The government has proposed a bill in Parliament to amend Section 20 of the 1950 Representation of People’s Act.
|The Indian government is reportedly exploring proposals to allow millions of non resident Indians (NRIs) to vote in the 2014 general elections. In a speech at the annual Pravasi Bharatiya Diwas in January 2010, Prime Minister Manmohan Singh acknowledged NRI appeals for voting parity: “I recognize the legitimate desire of Indians living abroad to exercise their franchise and to have a say in who governs India. We are working on this issue and I sincerely hope that they will get a chance to vote by the time of the next regular general elections.” |
The government has proposed a bill in Parliament to amend Section 20 of the 1950 Representation of People’s Act, which presently strikes out from the voter rolls the names of overseas Indians who have been out of the country for more than six months. Under the bill, such names would no longer be deleted from voter lists. NRIs would thus be able to vote in the constituencies they were registered before leaving India.
Presently, only soldiers and diplomats are permitted postal ballots in India and any attempt to extend such balloting to NRIs will no doubt lead to demands to expand it to residents in India as well, which would be wildly expensive and logistically onerous for the Indian Election Commission, which is charged with managing the world’s largest electoral exercise.
The United States and many other countries have long permitted their overseas citizens to vote in general elections and primaries, so they offer valuable experiences from which the Indian election commission can draw. For instance, U.S. embassies and consulates do not serve as voting centers for overseas citizens, although they facilitate U.S. nationals in completing absentee ballot request forms as well as witnessing, notarizing or mailing in their election materials.
The Indian Election Commission operates autonomously from the government and the impartiality of Indian embassies and consulates in foreign countries, which are under the jurisdiction of the executive branch, would likely raise apprehensions among commission members. So any proposal to allow overseas Indians to vote at Indian missions abroad is unlikely to fly.

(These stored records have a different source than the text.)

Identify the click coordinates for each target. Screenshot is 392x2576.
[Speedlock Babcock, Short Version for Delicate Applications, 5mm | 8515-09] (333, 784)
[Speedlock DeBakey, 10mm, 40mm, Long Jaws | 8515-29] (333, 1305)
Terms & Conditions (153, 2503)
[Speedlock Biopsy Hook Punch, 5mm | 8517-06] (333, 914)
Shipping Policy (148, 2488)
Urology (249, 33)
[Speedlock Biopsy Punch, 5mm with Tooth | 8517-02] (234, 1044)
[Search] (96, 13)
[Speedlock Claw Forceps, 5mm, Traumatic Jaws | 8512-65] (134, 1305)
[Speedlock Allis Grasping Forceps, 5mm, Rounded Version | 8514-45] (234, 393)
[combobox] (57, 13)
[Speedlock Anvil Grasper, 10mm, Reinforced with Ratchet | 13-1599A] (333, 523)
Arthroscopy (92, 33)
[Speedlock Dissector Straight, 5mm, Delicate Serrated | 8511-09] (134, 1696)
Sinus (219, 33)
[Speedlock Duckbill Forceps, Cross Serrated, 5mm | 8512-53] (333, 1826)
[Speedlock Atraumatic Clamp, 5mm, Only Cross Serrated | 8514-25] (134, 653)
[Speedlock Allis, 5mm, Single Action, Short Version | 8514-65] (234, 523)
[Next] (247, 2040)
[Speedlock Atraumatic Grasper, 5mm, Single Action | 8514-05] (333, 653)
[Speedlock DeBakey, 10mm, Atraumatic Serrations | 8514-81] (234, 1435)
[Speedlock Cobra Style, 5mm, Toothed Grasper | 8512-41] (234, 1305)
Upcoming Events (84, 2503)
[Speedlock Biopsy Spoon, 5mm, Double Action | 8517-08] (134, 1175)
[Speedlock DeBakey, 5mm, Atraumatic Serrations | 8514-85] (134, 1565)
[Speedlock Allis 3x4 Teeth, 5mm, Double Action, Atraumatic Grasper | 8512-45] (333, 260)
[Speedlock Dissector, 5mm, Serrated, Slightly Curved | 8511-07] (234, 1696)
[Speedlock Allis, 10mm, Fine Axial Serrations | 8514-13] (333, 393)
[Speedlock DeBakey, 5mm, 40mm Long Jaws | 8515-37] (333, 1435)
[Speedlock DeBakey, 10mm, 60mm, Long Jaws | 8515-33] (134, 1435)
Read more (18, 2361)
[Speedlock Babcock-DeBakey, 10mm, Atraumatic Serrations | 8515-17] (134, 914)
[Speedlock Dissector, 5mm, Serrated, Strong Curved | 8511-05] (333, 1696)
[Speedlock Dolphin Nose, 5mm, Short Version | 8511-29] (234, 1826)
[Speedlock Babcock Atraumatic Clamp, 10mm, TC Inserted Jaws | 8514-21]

A postal absentee ballot system is far more promising and has worked effectively for America for decades. Under U.S. law, the “legal state of residence” for voting purposes is defined as the state where the individual last resided immediately prior to his departure from the United States, even if he no longer maintains any ties nor intends to return to it. U.S. citizens living overseas can request their absentee ballots with a common form — The Federal Post Card Application — which is accepted in all jurisdictions and available from U.S. missions overseas or the Federal Voter Assistance Program, administered by the Secretary of Defense.
The proposal to expand voting rights to Indian passport holders living abroad is a welcome development on India’s 63rd Independence Day. We hope that the plan is not emasculated as it winds its way through India’s notorious bureaucratic maze, as dual citizenship for overseas Indians was nearly a decade earlier.